**THE TASK:** Strip the pictures and reproduce the rest of the listing exactly.

**SOURCE MATERIAL:**
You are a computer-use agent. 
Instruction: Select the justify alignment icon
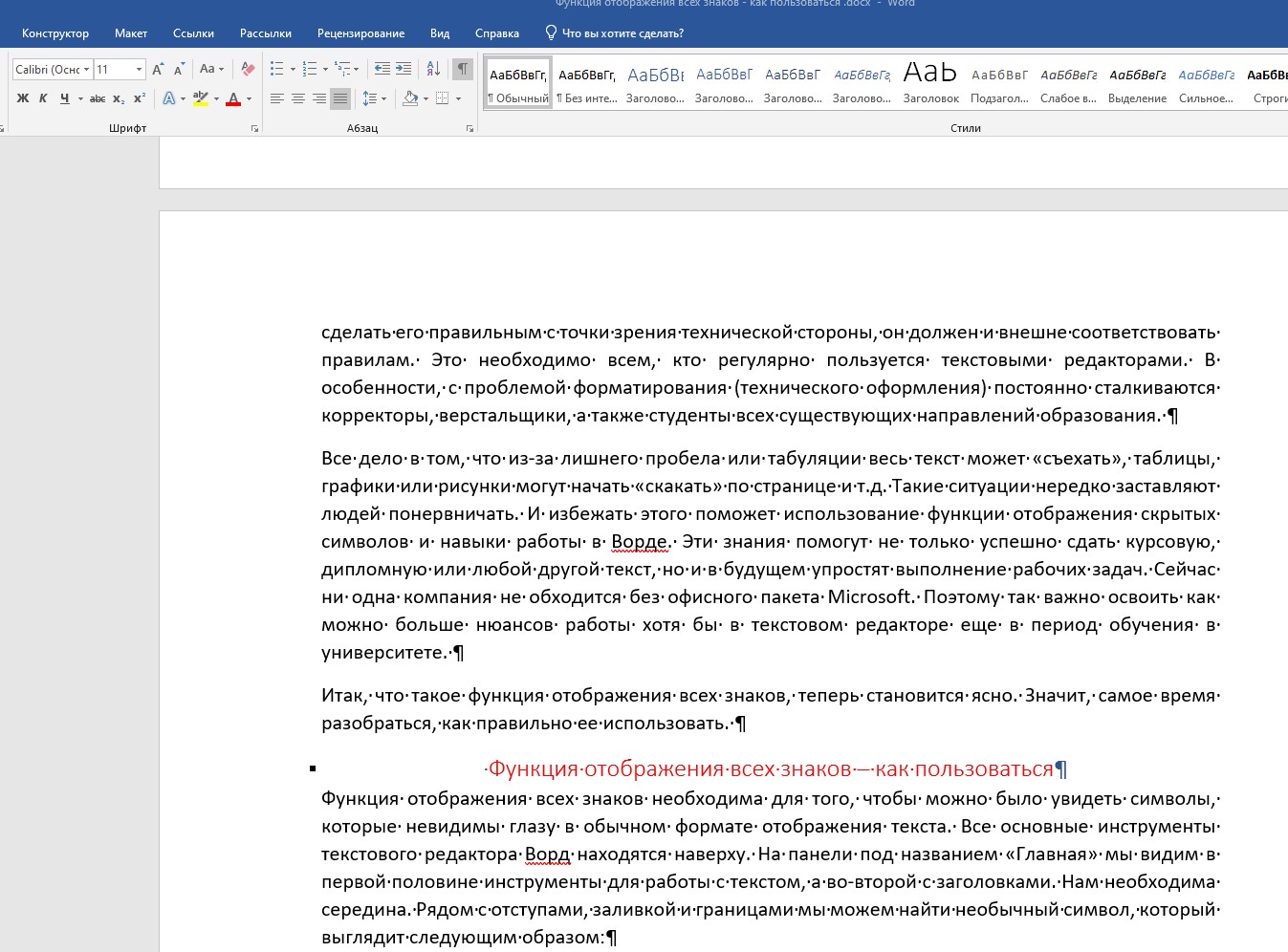[x=340, y=98]
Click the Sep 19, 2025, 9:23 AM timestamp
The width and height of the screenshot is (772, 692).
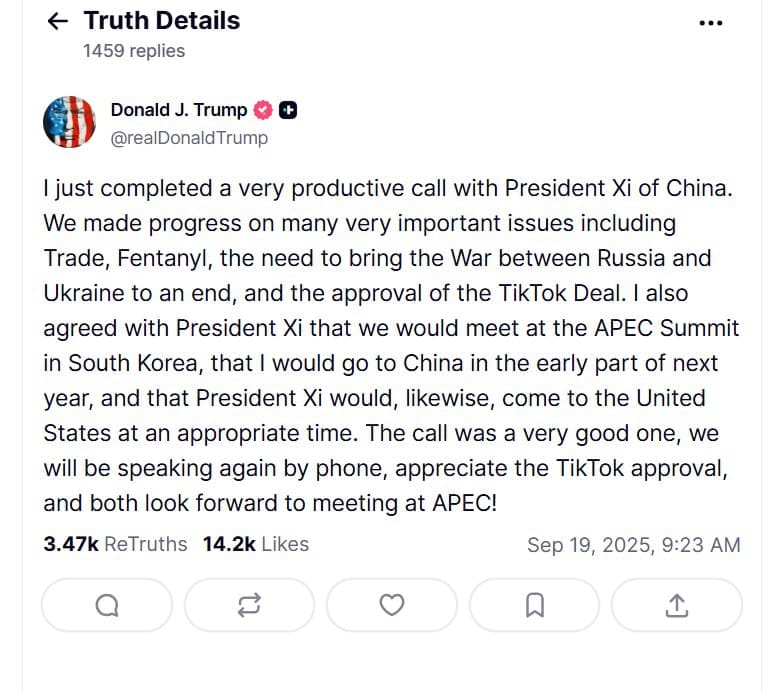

**REPLY:**
You are a computer-use agent. 
Instruction: Select the justify alignment icon
[x=340, y=98]
Click the Sep 19, 2025, 9:23 AM timestamp
The width and height of the screenshot is (772, 692).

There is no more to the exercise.